These surely are acts of thy Nero, O Seneca, and acts performed by him at an age when the historians still reckoned him among human beings, and when thou didst strive to set him among the gods by commendations worthy neither of the one praising nor the one praised. Indeed, thou didst not hesitate to rank him above that best of rulers, the deified Augustus. I do not know whether thou art ashamed of this; I am. But I suppose thou didst deem Nero's deeds worthy of greater praise, in that he tortured the Christians, a truly holy and harmless sect, but guilty of embracing a new and baneful superstition. Nero had now become the persecutor and the most bitter enemy of all righteousness. In all seriousness, however, I do not entertain such an evil opinion of thee, wherefore I wonder all the more at thy earlier resolutions. And naturally so, because the youthful deeds of Nero were too pitiful and vain, whereas his persecution was execrable and frightful. This must have been thy opinion, for in one of thy letters to the apostle Paul thou didst not only intimate, but actually declare it. Nor, I feel sure, couldst thou have thought otherwise, once thou hadst given a willing ear to his holy and heavenly teachings, and hadst embraced a friendship so divinely held out to thee. Would that thou hadst been more steadfast and that thou hadst not in the end been torn away from him! Would that, together with that messenger of the Truth, thou hadst chosen to die for the sake of that same Truth, for the promised reward in heaven, and in honor of that great apostle!

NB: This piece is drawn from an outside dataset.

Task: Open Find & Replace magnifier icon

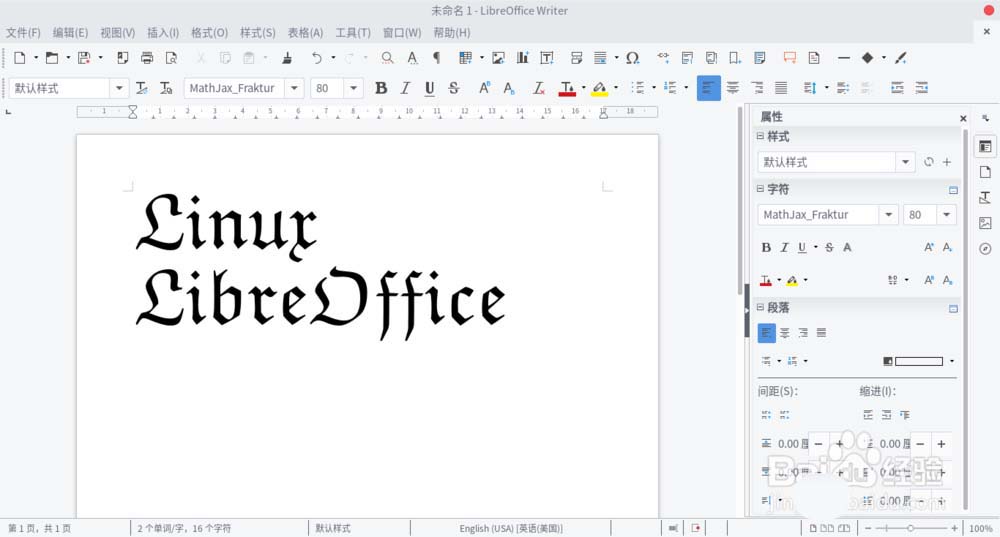Action: [x=387, y=58]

The impulse of my subject, however, has taken me too far, and I perceive that I have begun my sowing too late to entertain any hopes of a good crop. So farewell forever.

SENECA. The garnered vices of so many years Abound in us, we live in a base age When crime is regnant, when wild lawlessness Reigns and imperious passion owns the sway Of shameless lust; the victress luxury Plundered long since the riches of the world That she might in a moment squander them.

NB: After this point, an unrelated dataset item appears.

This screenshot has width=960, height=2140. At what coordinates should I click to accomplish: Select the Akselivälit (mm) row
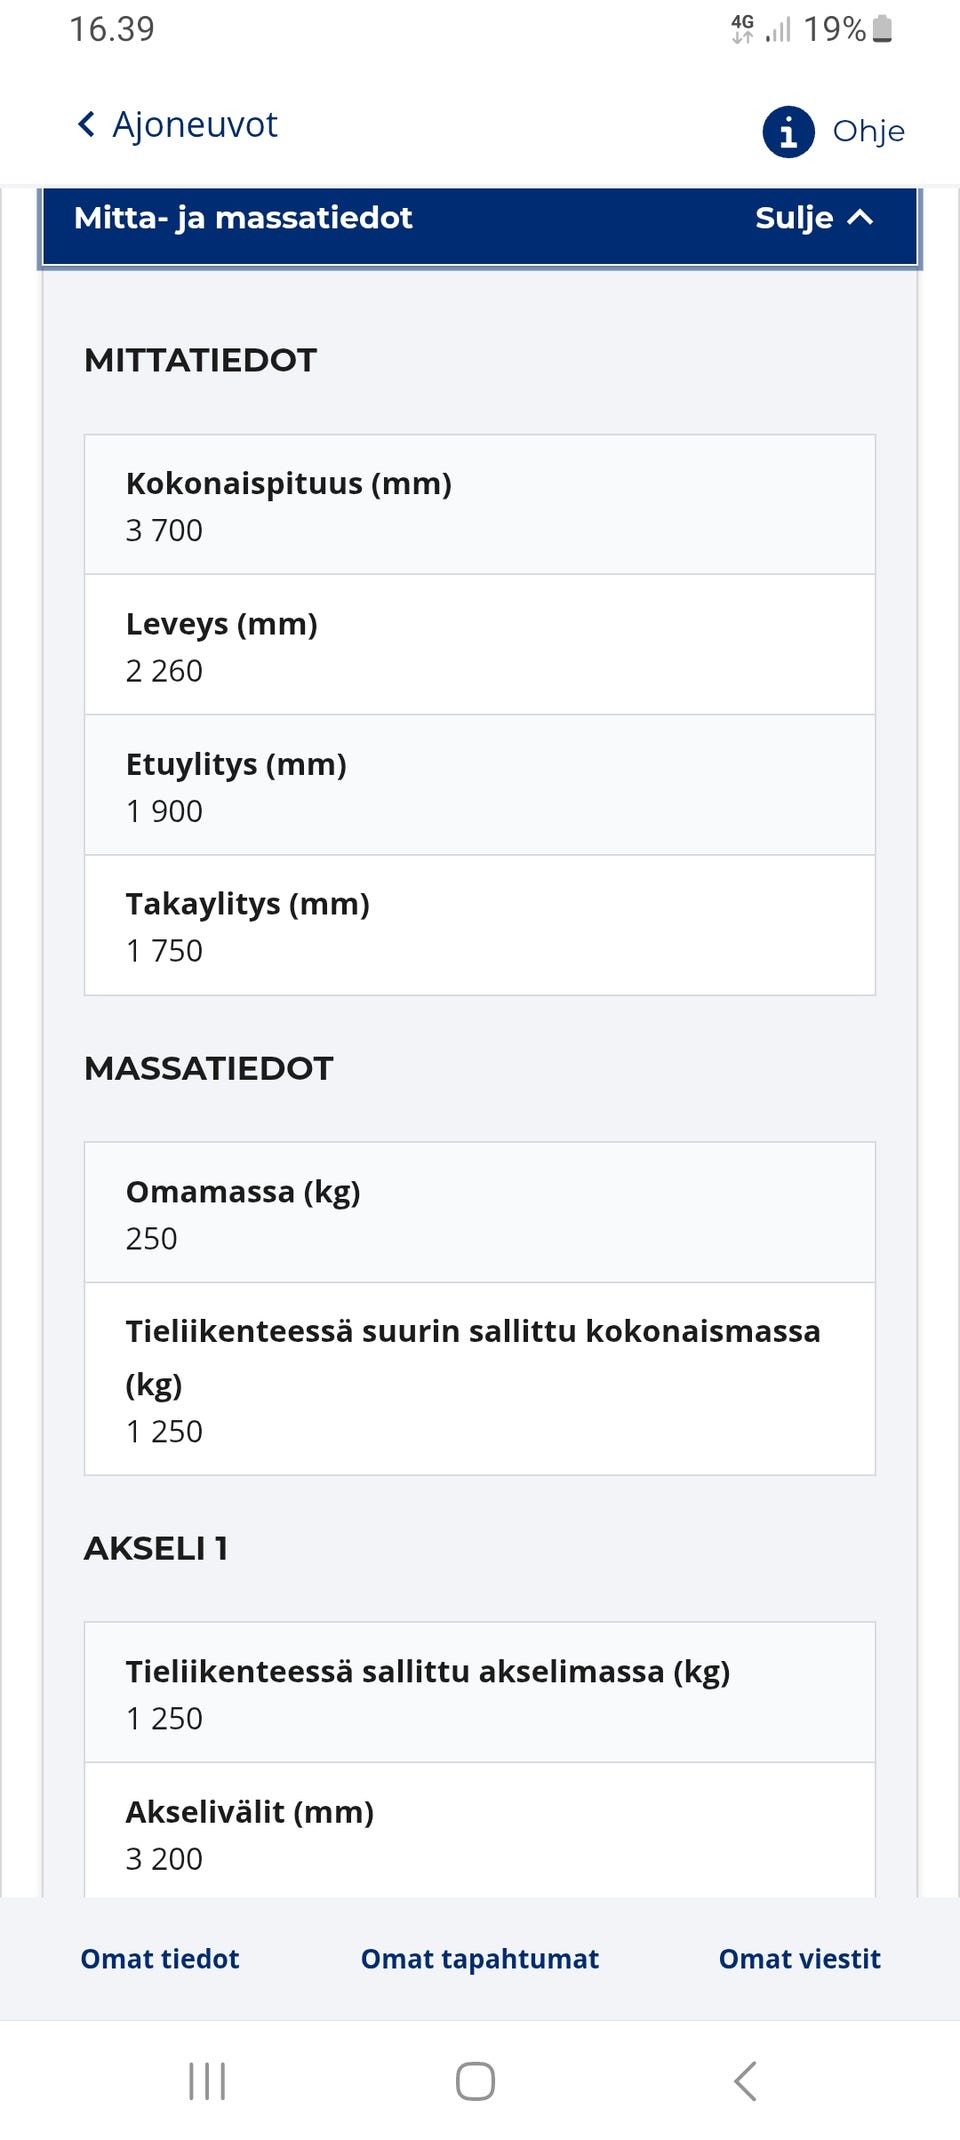coord(480,1830)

And unto him the Guide: "Vex thee not Charon; It is so willed there where is power to do That which is willed; and farther question not."

It borders on the sacrilegious, however, to make this reference, when we consider the One meant in the verses of Dante.

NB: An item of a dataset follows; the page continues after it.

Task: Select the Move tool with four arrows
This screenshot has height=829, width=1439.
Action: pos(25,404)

Annaeus Seneca was chosen by Emperor Claudius as tutor for the young Nero, who then gave hopeful signs of a good and kindly nature. The very next night Seneca is said to have dreamt that he had as his pupil C. Caligula, whose most horrible cruelty had long since met with a fitting end. Seneca was awakened, and had good cause for wondering greatly. But not much later the humor of Nero changed, or, to put it more correctly, it revealed itself, and his heart became entirely devoid of feelings of gentleness. All wonder was dispelled. Nero was a second Caligula, so much like him had he become. Nay! Caligula himself seemed somehow to have returned from the regions of the dead. And now I shall return to dreams had by emperors.

SENECA. I was content, why hast thou flattered me, O potent Fortune, with thy treacherous smiles? Why hast thou carried me to such a height, That lifted to the palace I might fall The farther, look upon the greater crimes? Ah, happier was I when I dwelt afar From envy's stings, among the rugged cliffs Of Corsica, where my free spirit knew Leisure for study. Ah, how sweet it was To look upon the sky, th' alternate change Of day and night, the circuit of the earth, The moon, the wandering stars that circle her, And the far-shining glory of the sky, Which when it has grown old shall fall again Into the night of chaos,--that last day Has come, which 'neath the ruin of the skies Shall bury this vile race. A brighter sun, Newborn, shall bring to life another race, Like that the young world knew, when Saturn ruled In the high heavens.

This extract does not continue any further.